LEAG Auftrag: GE Renewable Energy liefert 6 MW-WEA für ostdeutsche Windprojekte
Cottbus - Der zur tschechischen EPH-Gruppe gehörende Braunkohlekonzern LEAG und GE Renewable Energy haben einen Rahmenvertrag über den Kauf und die Vollwartung von bis zu 50 Windenergieanlagen der neuesten 6 MW-Klasse abgeschlossen. Die leistungsstarken GE Anlagen sollen in Windenergieprojekten in der Lausitz und in Ostdeutschland errichtet werden.

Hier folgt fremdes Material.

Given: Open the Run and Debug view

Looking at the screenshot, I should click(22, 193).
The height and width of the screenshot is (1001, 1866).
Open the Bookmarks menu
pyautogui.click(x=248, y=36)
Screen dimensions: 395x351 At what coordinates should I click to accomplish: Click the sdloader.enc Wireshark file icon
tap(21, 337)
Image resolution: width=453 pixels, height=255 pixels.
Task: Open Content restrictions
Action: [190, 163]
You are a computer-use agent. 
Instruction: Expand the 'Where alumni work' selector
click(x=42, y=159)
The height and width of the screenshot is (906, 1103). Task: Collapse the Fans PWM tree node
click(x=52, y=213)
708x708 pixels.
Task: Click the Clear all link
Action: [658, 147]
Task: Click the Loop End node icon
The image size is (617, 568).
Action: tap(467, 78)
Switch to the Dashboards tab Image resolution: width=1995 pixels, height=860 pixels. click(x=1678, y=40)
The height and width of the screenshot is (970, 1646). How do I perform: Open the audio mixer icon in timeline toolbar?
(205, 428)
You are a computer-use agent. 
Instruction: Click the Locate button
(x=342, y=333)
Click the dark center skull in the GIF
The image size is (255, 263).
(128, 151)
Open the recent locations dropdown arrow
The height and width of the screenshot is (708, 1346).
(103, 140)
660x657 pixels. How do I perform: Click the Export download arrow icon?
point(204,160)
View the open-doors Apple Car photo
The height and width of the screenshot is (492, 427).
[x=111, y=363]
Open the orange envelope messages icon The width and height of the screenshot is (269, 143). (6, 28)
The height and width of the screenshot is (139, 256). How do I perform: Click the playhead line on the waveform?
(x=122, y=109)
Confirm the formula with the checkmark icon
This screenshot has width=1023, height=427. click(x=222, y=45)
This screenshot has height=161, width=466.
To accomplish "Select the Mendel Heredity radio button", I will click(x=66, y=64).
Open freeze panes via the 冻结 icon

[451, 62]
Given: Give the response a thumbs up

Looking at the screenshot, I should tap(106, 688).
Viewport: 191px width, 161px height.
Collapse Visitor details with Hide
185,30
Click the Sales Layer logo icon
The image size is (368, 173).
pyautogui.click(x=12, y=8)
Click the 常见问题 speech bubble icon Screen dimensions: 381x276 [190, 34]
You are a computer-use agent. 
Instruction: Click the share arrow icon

Die LEAG wird die Projekte zusammen mit EP New Energies, der Abteilung für Erneuerbare Energien der EPH-Gruppe, realisieren. Das erste dieser Projekte ist der LEAG-Windpark Forst-Briesnig II mit 17 GE Windenergieanlagen vom Typ Cypress 6.0-164 im Landkreis Spree-Neiße. Mit der Festlegung des Anlagenherstellers und -typs kann nun der Genehmigungsantrag finalisiert und in den kommenden zwei bis drei Monaten bei der zuständigen Behörde, dem brandenburgischen Landesamt für Umwelt, eingereicht werden.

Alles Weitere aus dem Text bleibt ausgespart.